O golpe de misericórdia foi a segurança interna que assim como toda Europa já era problemática com o alto nível de imigração islâmica criando bolsões inclusive nas grandes cidades britânicas – Londres, Manchester, Liverpool entre outras – de cidadãos de segunda categoria, menos privilegiados, fonte segura de inspiração para os mullahs e madrassas em arrebanhar fundamentalistas suicidas. A obrigação que Merkel quis impor para a Europa de mais refugiados islâmicos, impossíveis de se serem identificados corretamente quanto ao perigo do fundamentalismo terrorista, pôs um ponto final na vontade do povo britânico de permanecer no bloco Europeu. Tudo ficou ainda mais fácil por não terem adotado a mesma moeda, mantendo a Libra.
Não são exceção na Europa – Suíça, Noruega, Islândia também relutam até hoje. Economicamente a Grã Bretanha é o segundo poder na Europa que também é seu maior mercado comprador. O impacto financeiro – econômico será sentido, mas todos acreditam que no médio prazo vai fazer o país se tornar mais competitivo e com crescimento maior.

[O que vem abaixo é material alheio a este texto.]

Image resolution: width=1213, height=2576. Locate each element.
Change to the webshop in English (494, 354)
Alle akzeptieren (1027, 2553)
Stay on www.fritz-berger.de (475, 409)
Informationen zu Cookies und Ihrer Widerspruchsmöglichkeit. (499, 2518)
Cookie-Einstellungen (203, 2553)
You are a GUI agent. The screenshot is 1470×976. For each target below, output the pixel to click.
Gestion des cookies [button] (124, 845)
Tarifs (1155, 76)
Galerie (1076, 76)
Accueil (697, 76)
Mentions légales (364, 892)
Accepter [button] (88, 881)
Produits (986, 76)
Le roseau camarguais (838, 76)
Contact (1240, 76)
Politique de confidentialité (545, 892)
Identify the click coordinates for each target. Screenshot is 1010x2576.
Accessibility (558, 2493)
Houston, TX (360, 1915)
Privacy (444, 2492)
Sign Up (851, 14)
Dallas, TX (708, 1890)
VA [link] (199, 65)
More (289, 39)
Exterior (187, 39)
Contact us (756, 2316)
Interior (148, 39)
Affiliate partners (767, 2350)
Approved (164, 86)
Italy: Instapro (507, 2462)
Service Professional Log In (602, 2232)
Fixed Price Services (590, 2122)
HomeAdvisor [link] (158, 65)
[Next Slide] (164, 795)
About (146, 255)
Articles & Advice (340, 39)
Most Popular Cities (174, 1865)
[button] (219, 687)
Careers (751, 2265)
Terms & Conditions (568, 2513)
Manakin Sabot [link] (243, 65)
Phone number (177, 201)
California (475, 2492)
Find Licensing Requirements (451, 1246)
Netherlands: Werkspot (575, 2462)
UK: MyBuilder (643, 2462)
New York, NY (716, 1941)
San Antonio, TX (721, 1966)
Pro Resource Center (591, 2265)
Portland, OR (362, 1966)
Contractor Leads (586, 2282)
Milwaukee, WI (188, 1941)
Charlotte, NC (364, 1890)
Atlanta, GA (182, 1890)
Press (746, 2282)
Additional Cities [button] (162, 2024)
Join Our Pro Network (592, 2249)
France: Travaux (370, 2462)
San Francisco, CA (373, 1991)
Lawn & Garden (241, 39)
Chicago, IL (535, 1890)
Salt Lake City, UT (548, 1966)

A frase que mais se escutava em Londres depois do Brexit era –“Conseguimos nosso país de volta”. Quem deve estar preocupada é a Alemanha que perde um importante parceiro no seu projeto de dominação econômica da Europa já em curso há décadas. Que o digam Portugal, Espanha, Grécia e quase a Itália.
Não se consegue desconstruir diferenças históricas, culturais, sociais com uma canetada oportunista – Inglaterra e Albânia pouco ou nada têm em comum assim como França e Turquia (ainda mais agora…). A Europa ainda é uma colcha de retalhos de paises que nutrem pouca paixão entre si. O Euro e o passaporte vermelho pouco modificou isto.
A paz mundial não sofreu nem um arranhão com o Brexit… europeus estão agora mais preocupados com o bolso, a aposentadoria, o emprego e o verão na praia.
E de qualquer modo… a Fórmula 1 vai continuar a correr em Silverstone e os times ingleses vão continuar a disputar a Eurocopa… Isto sim é importante!

*Economista (USP), mestre em Marketing (Michigan State), doutorando em Administração (CIBU – Califórnia) e professor das Faculdades Reges.